### [Exercices]
- a) Traduisez en anglais la phrase « Si je meurs, ce sera en mer. », tirée du texte sur La traversée vers Mascate.
- b) Répondez aux questions suivantes à partir du texte sur La traversée vers Mascate.
(i) Quel est le nom du navire à bord duquel le lecteur est invité à monter ?
(ii) En quelle année la famille Rosterg arrive-t-elle à Marseille ?
(iii) Quel métier exerce Hugo Rosterg ?
- c) Poursuivez le texte sur La traversée vers Mascate à partir de sa dernière phrase.

### [Texte source]

────

Cay Rademacher – La traversée vers Mascate

Montez à bord du Champollion, on va bientôt larguer les amarres ! Avec Cay Rademacher à la barre et en compagnie de la (pas très aimable) famille Rosterg, le but du voyage sera La traversée vers Mascate.

Si je meurs, ce sera en mer.

On est en 1929 et la famille Rosterg arrive à Marseille. Des regards de travers, quelques crachats par terre – les locaux ne cachent pas leur animosité, car les Rosterg sont des Allemands, une nationalité que l’on ne voit pas de si bon oeil à l’époque. A la tête de la famille, Hugo Rosterg, marchand d’aromates qui envisage d’importer des épices de Mascate vers l’Allemagne. Il est accompagné de son épouse Martha et de leurs enfants Dora et Ernst, et épaulé par son fondé de pouvoir Lüttgen, qui doit veiller à toutes les démarches administratives et législatives.

────

### [Données extraites]

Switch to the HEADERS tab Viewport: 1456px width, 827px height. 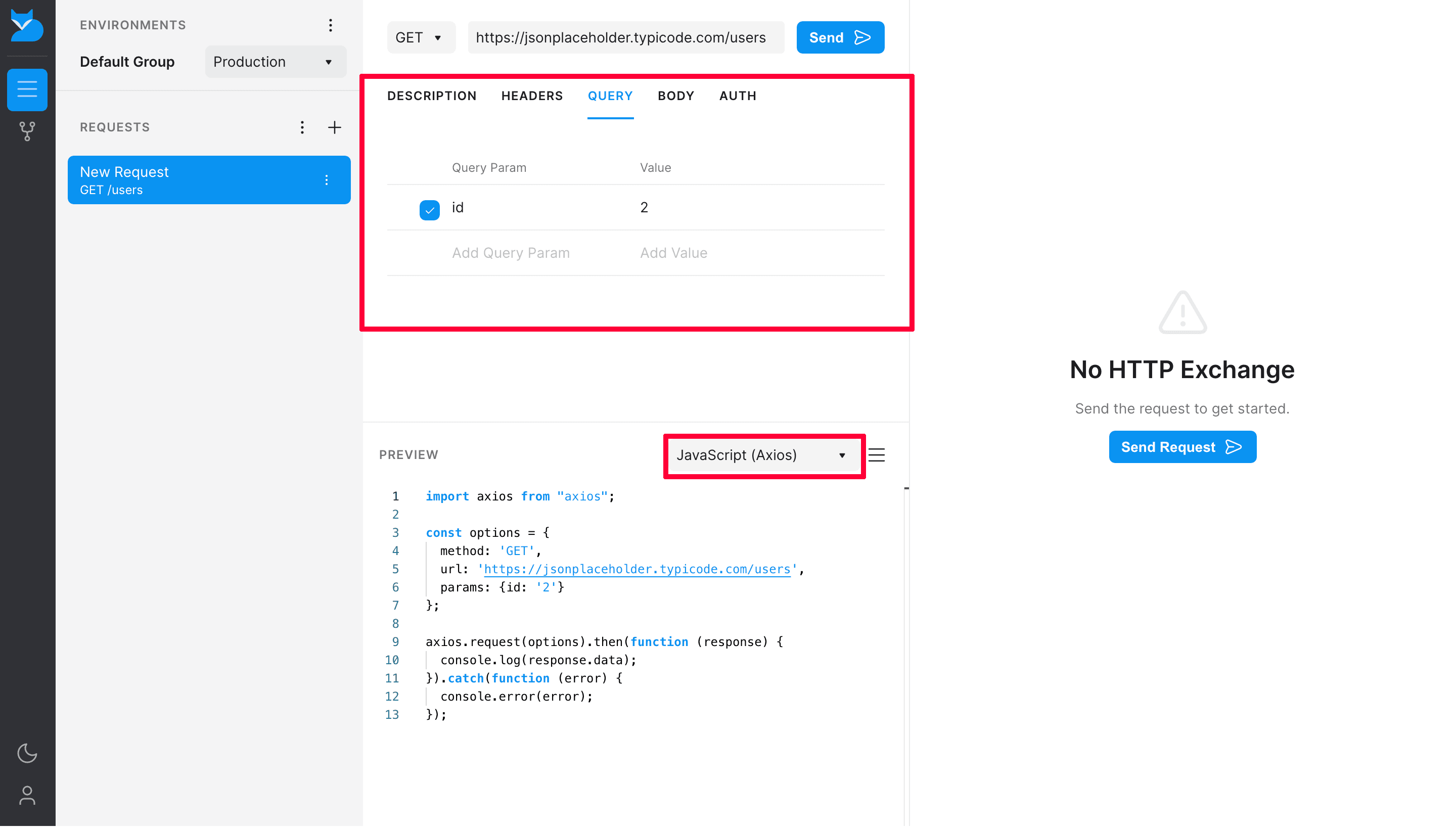click(531, 96)
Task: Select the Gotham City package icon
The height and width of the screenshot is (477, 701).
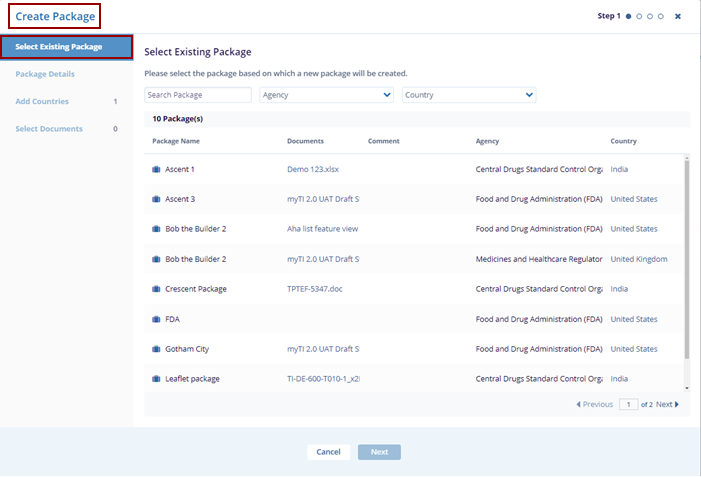Action: 156,350
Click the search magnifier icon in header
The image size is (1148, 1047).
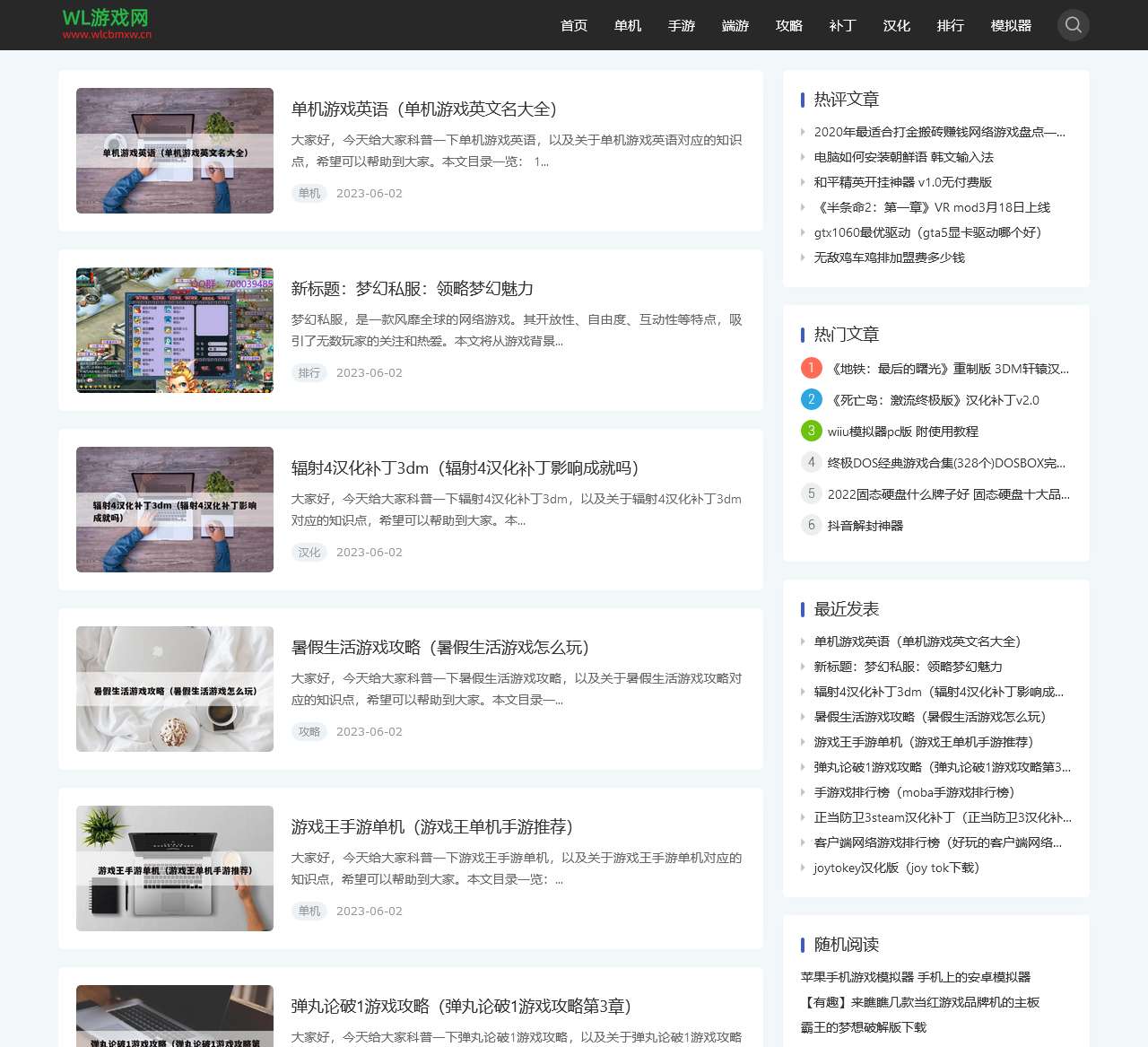(x=1073, y=25)
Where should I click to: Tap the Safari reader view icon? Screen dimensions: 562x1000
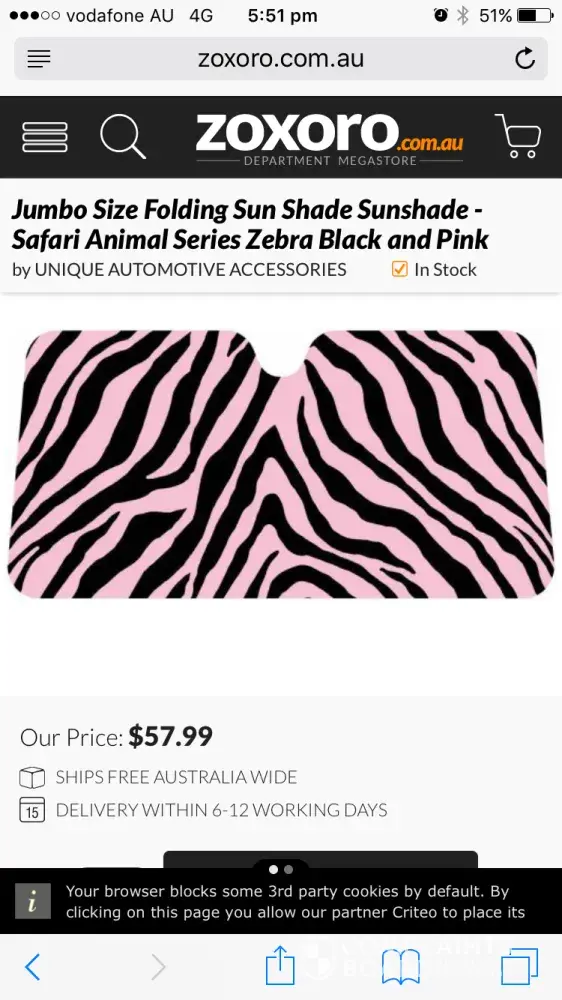point(39,59)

────

### [Réponses par exercice]
- a) If I die, it will be at sea.

- b)
(i) Le Champollion.
(ii) En 1929.
(iii) Il est marchand d'aromates.

- c)
Theodor Jung, le beau-fils, n’était pas vraiment le bienvenu à bord (car jugé inutile pour le commerce, ou inutile tout court), mais ne voulant pas laisser Dora toute seule dans les griffes du vieux Rosterg et du répugnant Lüttgen, il s’est arrangé avec son employeur et a rejoint les voyageurs en tant que journaliste-reporter pour le Berliner Illustrierte. Dès les premières lignes, on perçoit l’antipathie réciproque entre Jung et Lüttgen, car ce dernier met les choses au clair avant que l’ancre soit levée : il demande à Jung de quitter le paquebot et de divorcer de Dora. Evidemment, Jung refuse et c’est parti pour un voyage de deux semaines.

La mère de Jung descendait d’une famille noble du Holstein, si bien qu’avec une telle origine, toutes les portes étaient ouvertes à leur rejeton… si l’Empire avait vécu.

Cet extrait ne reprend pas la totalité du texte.